Novel hepatic microRNAs upregulated in human nonalcoholic fatty liver disease

MicroRNAs (miRNAs) control gene expression by reducing mRNA stability and translation. We aimed to identify alterations in human liver miRNA expression/function in nonalcoholic fatty liver disease (NAFLD). Subjects with the highest (median liver fat 30%, n = 15) and lowest (0%, n = 15) liver fat content were selected from >100 obese patients for miRNA profiling of liver biopsies on microarrays carrying probes for 1438 human miRNAs (a cross‐sectional study). Target mRNAs and pathways were predicted for the miRNAs most significantly upregulated in NAFLD, their cell‐type‐specific expression was investigated by quantitative PCR (qPCR), and the transcriptome of immortalized human hepatocytes (IHH) transfected with the miRNA with the highest number of predicted targets, miR‐576‐5p, was studied. The screen revealed 42 miRNAs up‐ and two downregulated in the NAFLD as compared to non‐NAFLD liver. The miRNAs differing most significantly between the groups, miR‐103a‐2*, miR‐106b, miR‐576‐5p, miRPlus‐I137*, miR‐892a, miR‐1282, miR‐3663‐5p, and miR‐3924, were all upregulated in NAFLD liver. Target pathways predicted for these miRNAs included ones involved in cancer, metabolic regulation, insulin signaling, and inflammation.
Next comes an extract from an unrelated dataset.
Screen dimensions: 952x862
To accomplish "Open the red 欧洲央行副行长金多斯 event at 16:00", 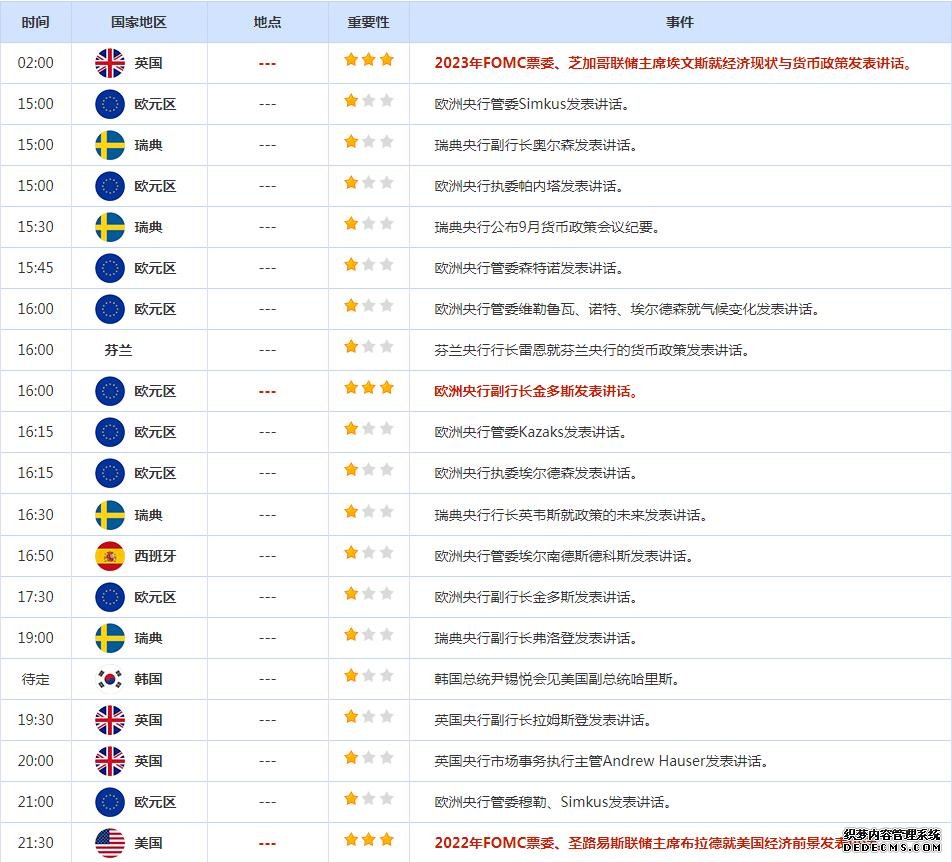I will [536, 391].
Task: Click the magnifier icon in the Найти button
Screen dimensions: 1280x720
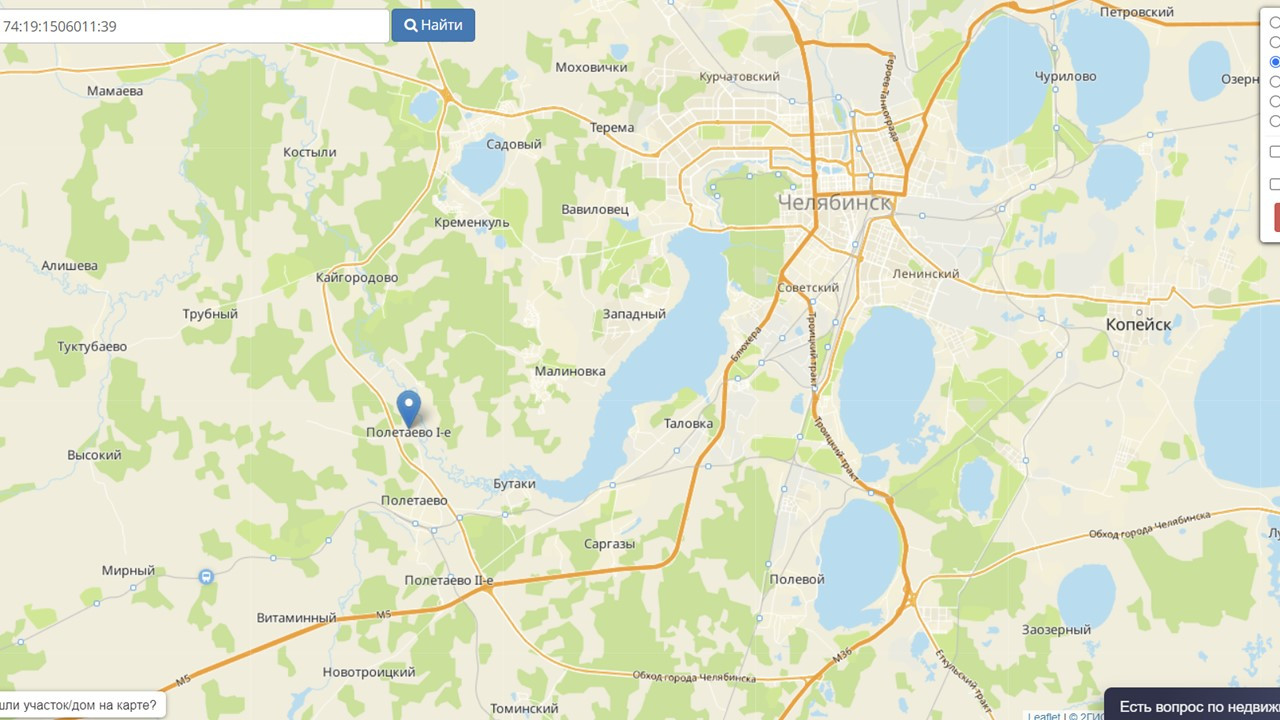Action: point(410,25)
Consistent transcriptome changes were observed in IHH transfected with miR‐576‐5p, and western analysis revealed a marked reduction of the RAC1 protein belonging to several miR‐576‐5p target pathways. To conclude, we identified 44 miRNAs differentially expressed in NAFLD versus non‐NAFLD liver, 42 of these being novel in the context of NAFLD. The study demonstrates that by applying a novel study set‐up and a broad‐coverage array platform one can reveal a wealth of previously undiscovered miRNA dysregulation in metabolic disease.